Do this: In the forum thread about needing bugs, how many navy bugs does madzilla84 say are still needed?

# Newbie asking for help with bugs



## bloosmarti (Mar 7, 2018)

Hi all, total newbie to these forums, am here out of desperation more than anything else. I need 10 purple bugs and 15 navy bugs, my last 4 lots of pink flowers have yeilded a total of 5 bugs! My friend code is 0955-1079-456, any help would be greatly appreciated!


----------



## bloosmarti (Mar 7, 2018)

Thanks to those that have added me so far, I now only need 6 purple and 12 navy! Thanks in advance to anyone else who contributes!


----------



## bloosmarti (Mar 8, 2018)

Thank you SO much for your help so far guys, all I need now is 3 more navy bugs and I'm done! So so grateful for all your help!


----------



## Charmed (Mar 8, 2018)

I'll add you and help out!


----------



## bloosmarti (Mar 8, 2018)

I can't thank you guys enough! The only reward I haven't got is the last navy one, and I think I can cope without a sparkle stone! I'm so happy, you guys have been so kind!


----------



## madzilla84 (Mar 8, 2018)

If anyone has any navys to share I still need 15 (a friend dropped off 3 but I caught none)! I'm on 3916 555 5190. Happy to share back if I catch any!!


----------



## Vizionari (Mar 8, 2018)

I need help with Navy and purple bugs, ID is 8687-9314-340. I'll try to share back asap


----------

Material:
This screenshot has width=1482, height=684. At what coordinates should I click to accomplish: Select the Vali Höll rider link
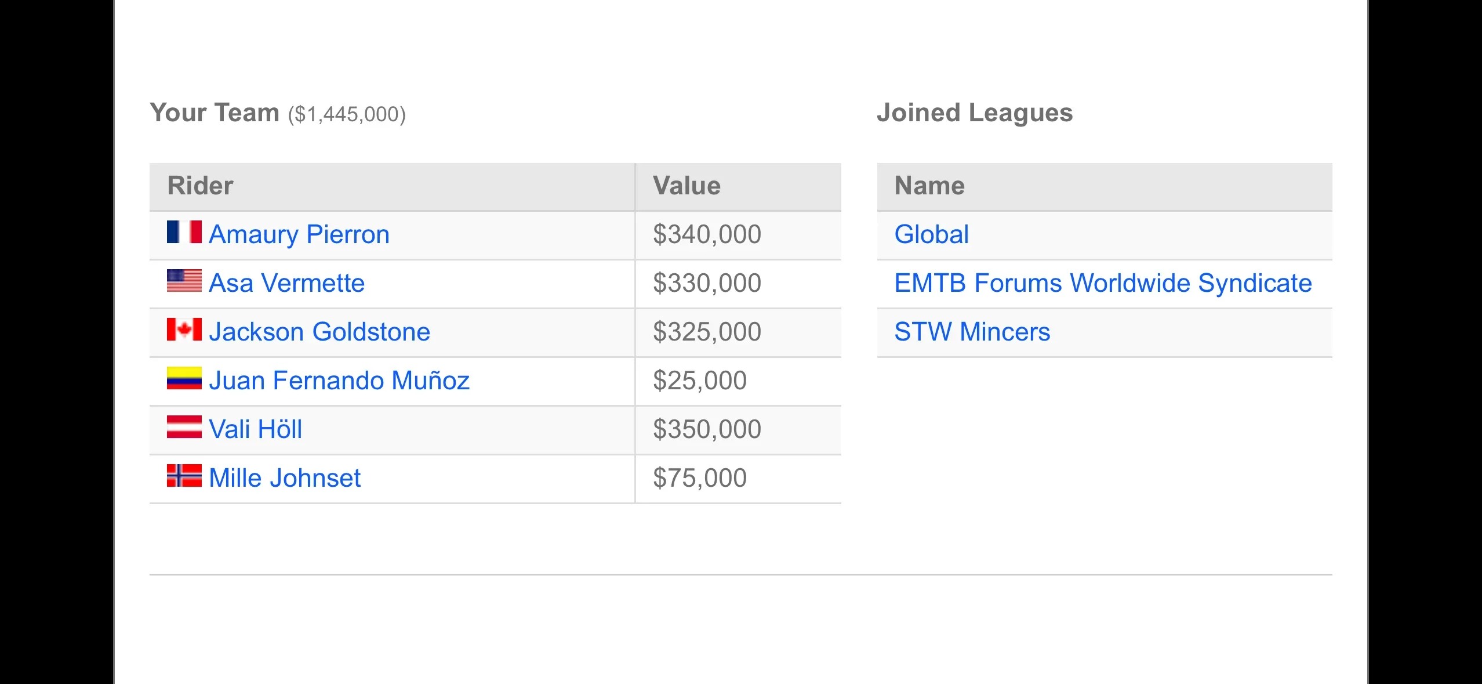(256, 430)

Exercise response: 15